New, Diverse Emojis Are Pretty Cool

The fact that there's only one brown person emoji in the standard set of emojis — and the fact that said brown person is a male, wearing a turban — has not gone unrecognized in my family.

Sometimes my brother will text me the dark-faced new moon emoji to convey "black guy." But now we all have more options: As Daily Dot reports, one woman has made it her mission to diversify emojis.

Katrina Parrott created iDiversicons, an app that offers over 900 diverse emoticons, ranging from same sex and interracial couples to varying dog breeds and facial expressions. The app also has images for many emoji hand symbols but with different skin tones. The icons can be used in texts and emails, as well as on Facebook, Twitter, and Instagram.

It was really exciting to download the app and immediately find an emoji that looks sort of like me, and one that looks sort of like my brother. I texted him right away:

New, Diverse Emojis Are Pretty Cool

New, Diverse Emojis Are Pretty Cool

New, Diverse Emojis Are Pretty Cool

iDiversicons really makes an effort to be inclusive: There are lots of different faces with a variety of skin tones and hair textures, same-sex couples, a woman in a headscarf, a dude who reminds me of Common. You'll also find hot dog, which is an oft-requested item. There's even an ever-elusive Black Santa, which is a HUGE deal in my family.
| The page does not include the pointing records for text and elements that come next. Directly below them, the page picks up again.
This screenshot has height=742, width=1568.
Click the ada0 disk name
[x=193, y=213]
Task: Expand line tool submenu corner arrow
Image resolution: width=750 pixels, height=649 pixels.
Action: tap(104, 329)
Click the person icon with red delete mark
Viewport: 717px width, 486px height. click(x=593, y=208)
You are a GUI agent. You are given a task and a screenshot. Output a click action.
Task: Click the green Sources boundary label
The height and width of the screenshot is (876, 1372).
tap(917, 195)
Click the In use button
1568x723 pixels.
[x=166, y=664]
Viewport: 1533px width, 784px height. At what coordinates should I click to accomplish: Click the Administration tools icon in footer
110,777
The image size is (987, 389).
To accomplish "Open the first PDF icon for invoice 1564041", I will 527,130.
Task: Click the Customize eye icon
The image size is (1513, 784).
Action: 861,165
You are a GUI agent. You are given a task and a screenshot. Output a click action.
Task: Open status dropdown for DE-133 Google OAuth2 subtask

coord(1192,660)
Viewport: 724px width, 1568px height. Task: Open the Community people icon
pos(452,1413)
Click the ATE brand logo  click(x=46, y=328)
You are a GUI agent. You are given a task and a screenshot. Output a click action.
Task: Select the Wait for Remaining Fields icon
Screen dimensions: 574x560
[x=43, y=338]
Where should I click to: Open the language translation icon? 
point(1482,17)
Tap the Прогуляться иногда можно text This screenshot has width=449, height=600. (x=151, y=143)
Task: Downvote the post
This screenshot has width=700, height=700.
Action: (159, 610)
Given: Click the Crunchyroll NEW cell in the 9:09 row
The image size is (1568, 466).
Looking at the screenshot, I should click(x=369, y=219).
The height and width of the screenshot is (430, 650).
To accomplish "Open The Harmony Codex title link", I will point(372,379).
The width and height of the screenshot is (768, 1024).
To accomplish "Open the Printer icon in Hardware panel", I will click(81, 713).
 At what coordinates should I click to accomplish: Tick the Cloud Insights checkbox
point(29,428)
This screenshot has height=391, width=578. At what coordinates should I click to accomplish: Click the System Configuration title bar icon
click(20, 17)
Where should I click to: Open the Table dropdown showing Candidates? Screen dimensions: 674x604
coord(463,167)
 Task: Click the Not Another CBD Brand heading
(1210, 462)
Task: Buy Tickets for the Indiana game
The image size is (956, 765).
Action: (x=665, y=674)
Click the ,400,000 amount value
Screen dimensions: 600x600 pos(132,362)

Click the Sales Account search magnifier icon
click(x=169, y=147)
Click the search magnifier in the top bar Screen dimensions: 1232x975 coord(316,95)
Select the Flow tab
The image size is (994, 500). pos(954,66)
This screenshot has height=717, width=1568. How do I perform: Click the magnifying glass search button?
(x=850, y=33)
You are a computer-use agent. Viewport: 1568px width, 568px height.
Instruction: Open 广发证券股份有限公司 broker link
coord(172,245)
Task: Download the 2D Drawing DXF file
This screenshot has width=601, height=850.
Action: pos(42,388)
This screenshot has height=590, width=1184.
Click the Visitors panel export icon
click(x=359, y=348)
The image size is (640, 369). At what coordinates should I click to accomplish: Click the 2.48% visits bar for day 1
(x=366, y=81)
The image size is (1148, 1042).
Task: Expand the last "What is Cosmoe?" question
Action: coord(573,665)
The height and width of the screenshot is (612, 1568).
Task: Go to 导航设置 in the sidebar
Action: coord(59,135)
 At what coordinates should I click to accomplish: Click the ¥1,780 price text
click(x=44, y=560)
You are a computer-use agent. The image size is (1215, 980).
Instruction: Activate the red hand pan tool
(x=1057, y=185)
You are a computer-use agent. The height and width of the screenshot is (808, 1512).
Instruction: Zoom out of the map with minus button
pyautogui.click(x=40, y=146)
Parrott — who was a Program Manager at NASA before getting laid off last year (!) — tells the Houston Chronicle: "One thing we wanted was an app that represented not just African Americans, we wanted one that represented the world." Her daughter gave her the idea, when she came home and said, "Wouldn't it be nice for me to send an image that looked like me to my friends?" But, as Parrott explains, it wasn't just about adding brown skin — there is a blonde woman in a military uniforms and a nurse with red hair. "We wanted all people to be able to find an emoji that looked like them."

The real problem right now is that iDiversicons are not really emoji — they're little icons you can send via iMessage, Twitter or Instagram, but they're not accessed through the keyboard the way emoji are — you can't create a horizontal "sentence" using the icons, the way you can with emoji. But Parrott is working on it:

The next step for Parrott is getting iDiversicons integrated as a keyboard option, so users will not have to go to the app each time they use an emoji. She is due to pitch her product to the Unicode technical committee, who make that decision, next month.

Wishing her the best of luck! (iDiversicons has a four-leaf clover!)